丁度さっきの魔物で妙に多くの経験値を貰ったしな


「それじゃ、商会の方までお願いします(さて、ギルドに一度立ち寄らないと)」

「分かりました。行きましょう」


一方で――――


「ねっ、ねぇユウキ様?なんか魔物強くないですか?」

「・・・あぁ、確かに、なっ!」

「このままじゃ魔力が底を尽きそうです~っ!!!」


彼が抜けた後の勇者メンバーは魔物討伐に苦戦を強いられていた。

だが、勇者メンバーの一人である勇者ユウキはこうなる事を既に知っていた。


「(全く・・・、アイツに任せろと言ってからこうなるとはな)無理強いはしない!身の危険を感じたら逃げるぞ!」

「「はいっ!」」


やっと最後の魔物一体を倒した後は直ぐにドロップしたアイテムを三人で回収し始めた。

因みに二人の聖女に関しては仕事の依頼が殺到している為、彼女達の分の穴埋めも三人だけで頑張っていた。
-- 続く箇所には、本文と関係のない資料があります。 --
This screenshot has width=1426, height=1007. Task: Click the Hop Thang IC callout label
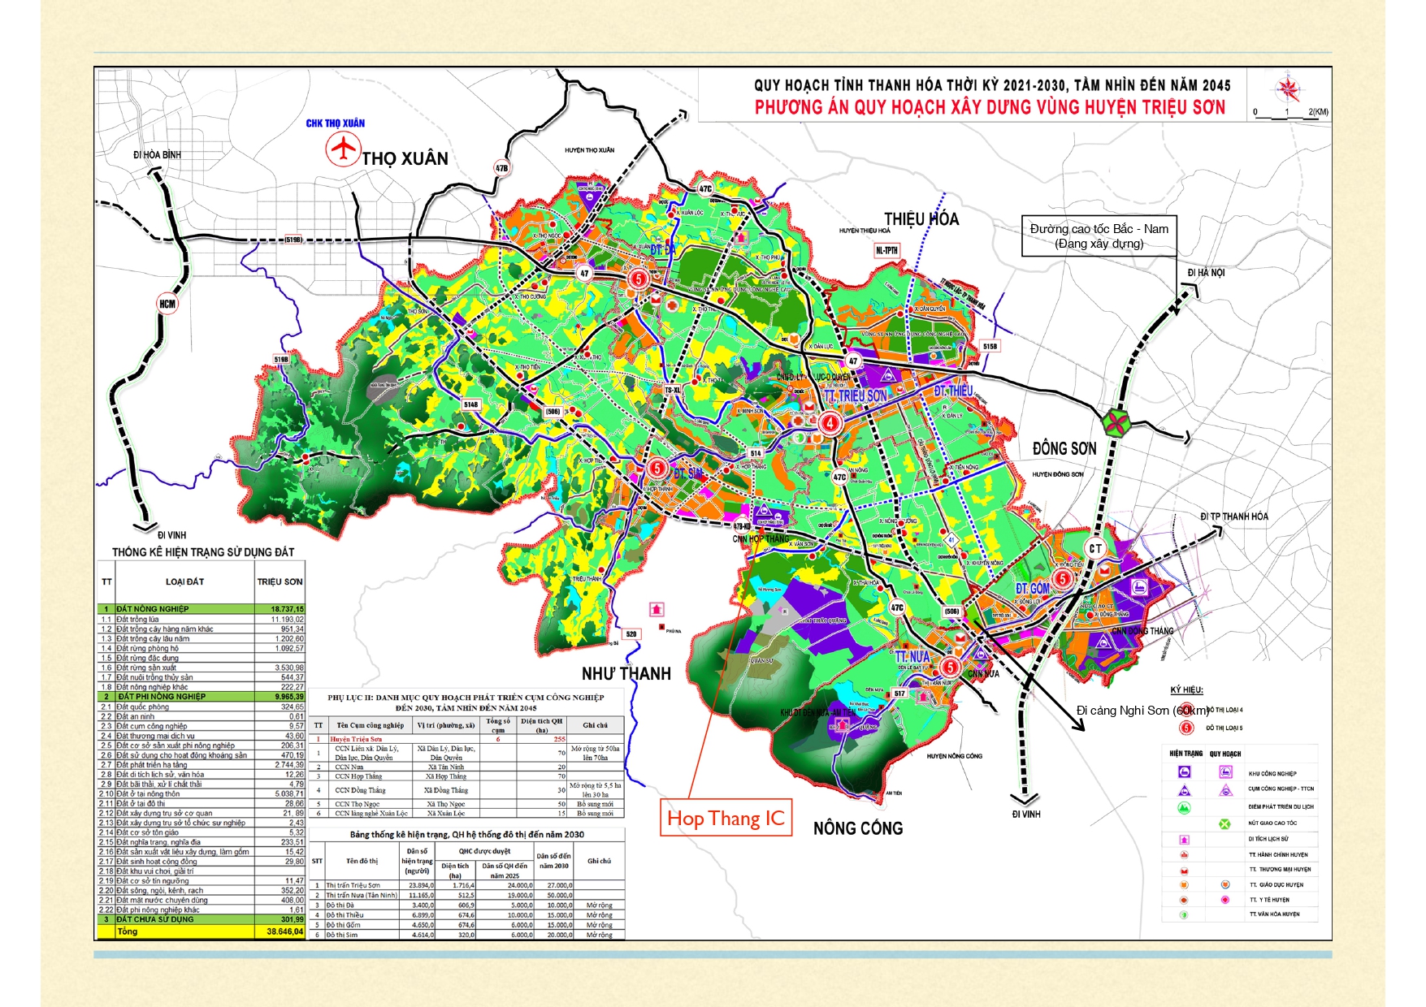(x=726, y=819)
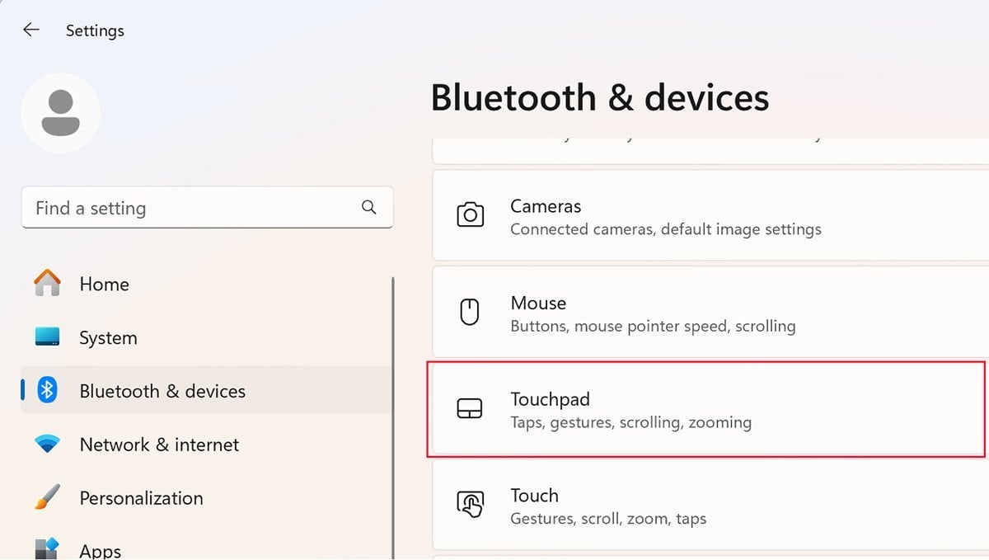
Task: Click the Bluetooth icon in sidebar
Action: [x=47, y=390]
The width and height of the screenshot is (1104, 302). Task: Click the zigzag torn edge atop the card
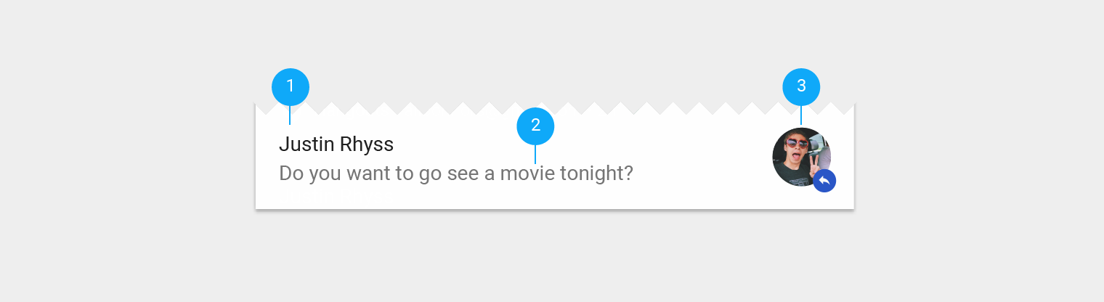click(554, 108)
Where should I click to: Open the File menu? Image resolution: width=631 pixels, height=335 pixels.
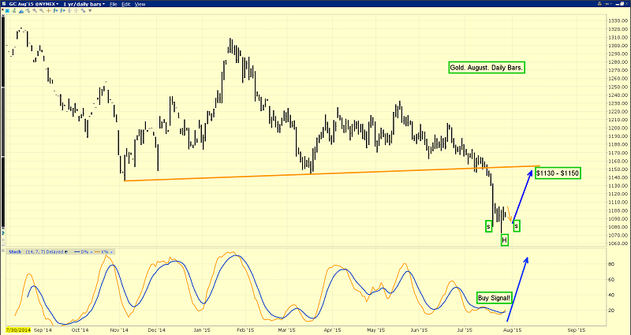(114, 5)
「これじゃレベル上げも困難だな・・・そうだ、ギルドに行こう」

「ギルド・・・そう言えばジークさんもギルド所属になったそうですね?」

「ギルドに所属するぐらいであれば国王も許してくれますよね・・・?」


『国王が怪しい』と冒険途中でジークから情報をその時に得たユウキはその言葉を信じ、宰相や騎士団の団長に面会し、話をした。


『分かった。私も情報を伏せて周辺を調べる。君達も陛下に怪しまれない様に動いてくれないか?』

『私の方もジーク殿の話していた件には速やかに調べておくよ』

『ありがとうございます』


宰相に冒険者ギルドに所属して魔物を討伐する事を伝えた。


「分かった。君達も十分に気を付けなさい」

「よろしくお願いします。」


こうして、彼らは国王の許可の元で冒険者として活動をする事になった。


「(勇者パーティーとして動いた時はアイツが居た時は楽だったが・・・冒険者として動いている今、アイツがパーティーを抜ける前と同様に楽だったな)」


謎のステータス減少に関して勇者ユウキは少しずつ真意に近づくのであった。